However, splashing gold everywhere isn’t necessarily tasteful. In fact, when ingested, gold has no taste at all. So why serve it, and why are guests lapping it up?
“Gold is synonymous with luxury, something which has a level of decadence,” explains Etienne Haro, executive assistant manager of food and beverage at the Burj Al Arab.
The hotel uses up to 700 grams of gold — sourced from Italy and India — each year for its food and beverage offerings.
Typically consumable gold takes the form of gold leaf, flakes or dust, as opposed to the solid gold used in jewelry. It is biologically inert and therefore safe to consume — albeit tasteless.
“Diamonds are a bit hard to chew, so gold is more adapted to integrate in cocktails,” jokes Haro.
Gold-infused items on the menu include white chocolate mixed with gold, a specially crafted pepper mill to grind “gold snow” on top of food or cocktails, gold sugar cubes for tea-inspired mocktails and a pure gold decorative spray.
The most iconic cocktail at the bar — named Element 79, after gold’s atomic number — consists of an alcohol-free sparkling wine with flakes of gold, food coloring mixed with pure gold and a golden piece of sugar. The result is a shiny tornado that never stops swirling.
Element 79, Gold on 27’s signature cocktail.
Gerry O’Leary
Besides being Instagram-worthy, each cocktail is specifically crafted to educate international guests about the history and vision of Dubai, explains Haro. Cocktails are arranged into three sections — Old Dubai, New Dubai and Future Dubai — with names like “Light Sweet Crude,” “The City of Gold “and “2020.”
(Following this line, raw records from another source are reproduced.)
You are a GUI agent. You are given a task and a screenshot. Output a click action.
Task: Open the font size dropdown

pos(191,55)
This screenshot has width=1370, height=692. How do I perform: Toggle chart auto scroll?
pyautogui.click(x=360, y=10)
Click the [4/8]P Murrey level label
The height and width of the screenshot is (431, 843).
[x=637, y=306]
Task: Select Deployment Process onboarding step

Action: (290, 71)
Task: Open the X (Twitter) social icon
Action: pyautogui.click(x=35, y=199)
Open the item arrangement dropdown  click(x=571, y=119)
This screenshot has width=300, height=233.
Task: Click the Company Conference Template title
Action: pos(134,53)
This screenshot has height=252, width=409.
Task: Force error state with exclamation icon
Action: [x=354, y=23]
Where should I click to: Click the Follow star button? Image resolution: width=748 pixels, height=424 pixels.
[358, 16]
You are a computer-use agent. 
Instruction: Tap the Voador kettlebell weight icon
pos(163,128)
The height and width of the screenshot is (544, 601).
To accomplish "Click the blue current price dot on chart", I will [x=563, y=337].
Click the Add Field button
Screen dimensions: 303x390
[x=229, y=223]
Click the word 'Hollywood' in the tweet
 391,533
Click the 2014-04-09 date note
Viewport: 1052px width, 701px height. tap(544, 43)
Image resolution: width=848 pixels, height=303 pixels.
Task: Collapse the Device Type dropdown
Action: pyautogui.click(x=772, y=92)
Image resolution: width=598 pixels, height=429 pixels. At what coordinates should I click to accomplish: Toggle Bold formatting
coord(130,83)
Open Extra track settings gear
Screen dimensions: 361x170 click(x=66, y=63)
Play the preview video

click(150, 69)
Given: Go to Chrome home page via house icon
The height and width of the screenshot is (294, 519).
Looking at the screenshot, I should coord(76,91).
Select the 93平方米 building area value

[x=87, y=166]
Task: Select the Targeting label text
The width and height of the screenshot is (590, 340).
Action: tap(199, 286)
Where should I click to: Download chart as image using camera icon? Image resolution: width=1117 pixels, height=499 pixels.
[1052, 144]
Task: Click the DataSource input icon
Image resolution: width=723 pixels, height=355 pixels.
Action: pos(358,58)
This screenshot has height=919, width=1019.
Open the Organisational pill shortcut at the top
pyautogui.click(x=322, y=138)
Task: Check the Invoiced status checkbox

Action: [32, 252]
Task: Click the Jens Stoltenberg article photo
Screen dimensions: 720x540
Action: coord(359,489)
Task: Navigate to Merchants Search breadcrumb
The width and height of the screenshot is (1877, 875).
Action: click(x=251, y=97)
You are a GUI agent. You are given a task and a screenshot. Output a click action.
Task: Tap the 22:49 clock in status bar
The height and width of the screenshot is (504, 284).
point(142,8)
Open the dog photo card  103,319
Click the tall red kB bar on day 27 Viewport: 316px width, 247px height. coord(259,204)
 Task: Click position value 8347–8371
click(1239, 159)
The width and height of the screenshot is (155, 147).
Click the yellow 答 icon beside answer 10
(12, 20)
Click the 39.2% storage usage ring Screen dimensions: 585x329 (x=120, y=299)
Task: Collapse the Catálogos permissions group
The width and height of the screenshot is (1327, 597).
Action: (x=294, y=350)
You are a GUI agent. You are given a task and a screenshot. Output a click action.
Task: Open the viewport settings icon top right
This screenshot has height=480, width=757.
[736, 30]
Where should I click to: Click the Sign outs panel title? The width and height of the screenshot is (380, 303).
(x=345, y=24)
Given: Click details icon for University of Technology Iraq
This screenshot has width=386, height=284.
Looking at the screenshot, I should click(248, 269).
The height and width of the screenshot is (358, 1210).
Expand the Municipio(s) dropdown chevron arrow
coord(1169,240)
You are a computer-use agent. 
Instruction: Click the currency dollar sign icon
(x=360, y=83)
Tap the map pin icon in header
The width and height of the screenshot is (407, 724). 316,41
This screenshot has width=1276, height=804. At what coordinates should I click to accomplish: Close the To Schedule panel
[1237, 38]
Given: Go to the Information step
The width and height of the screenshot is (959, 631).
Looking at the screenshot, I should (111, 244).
“The gold is a bit like the thread that helps us tell this story because that’s something which is really inherent to the history of the city and the Emirates in general,” says Haro.
There is clearly an appetite for flamboyance among guests at the Burj Al Arab, as Haro and his team often have to deal with ambitious requests.
For example, each month a regular guest pre-orders a cake fully covered in gold and made according to her specific recipe, the manager says. Haro’s team has also concocted a cheesecake in the form of a giant golden donut and a golden five-course menu for an automobile company.
But Haro says on some occasions he has to draw the line.
“One guest recently asked us to create the most expensive cocktail in the world for him, to give the cocktail his name, and to make sure there would only be one,” he says.
Haro declined the request: “As much as we are a business, obviously we always want to make sure we keep a certain level of integrity.”
A rich tradition
While today gold is added to dishes as a means of flaunting wealth, in medieval Europe it was reserved for nobility, explains Barbara Santich Professor emeritus of food studies at the University of Adelaide, Australia.
During this period of history, gold was given particular properties — much like the Chinese believe oranges bring good luck, explains Santich.
“Because gold, silver and precious stones had virtues, if you cooked them in a broth that you were making, [it was believed] some of the goodness would flow into the soup,” says Santich.
“It’s a little bit of sleight of hand, and it’s all in the belief: if you think something’s doing you good, it will do you good.”
A confection designed by Gold in 27 at the Burj Al Arab.
Gold On 27
Nowadays, Santich says gold adds nothing to the gastronomic merit of the dish: “It really is all in the mind.”
“Discreetly used gold can be very nice,” says Santich, referring to dates or chocolates with a sliver of gold. “But when every dish can come with gold on it, it’s just too much.”
24 Karat, an Italian restaurant in Dubai’s Marriott Hotel, offers an optional side of gold flakes across its entire menu — be it a burger, pizza, or salad.
Golden publicity stunt
Then there are brazen publicity stunts. In 2012 a New York food truck unveiled its tongue-in-cheek $666 “Douche Burger” — a foie gras burger topped with lobster, truffles, caviar, champagne steam, and wrapped in gold leaf.
“It’s a very Dubai thing to do something like that. They love superlatives and they love to focus on something that is a little headline grabbing,” says Wood.
“(Edible gold) might look good, but I don’t think it adds anything. If anything it makes a dish more expensive.”
Another Dubai-based food critic who calls himself Dan The EmirEATi has similar thoughts: “Dubai’s probably the right market for edible gold… I’d imagine there’s a good correlation to what car people drive to how much edible gold they like to eat in their food.”
But both critics agree that edible gold is not as prevalent as people might think.
“I think Dubai has actually moved away from that,” says Wood, “I think the restaurant scene has matured a bit more now.”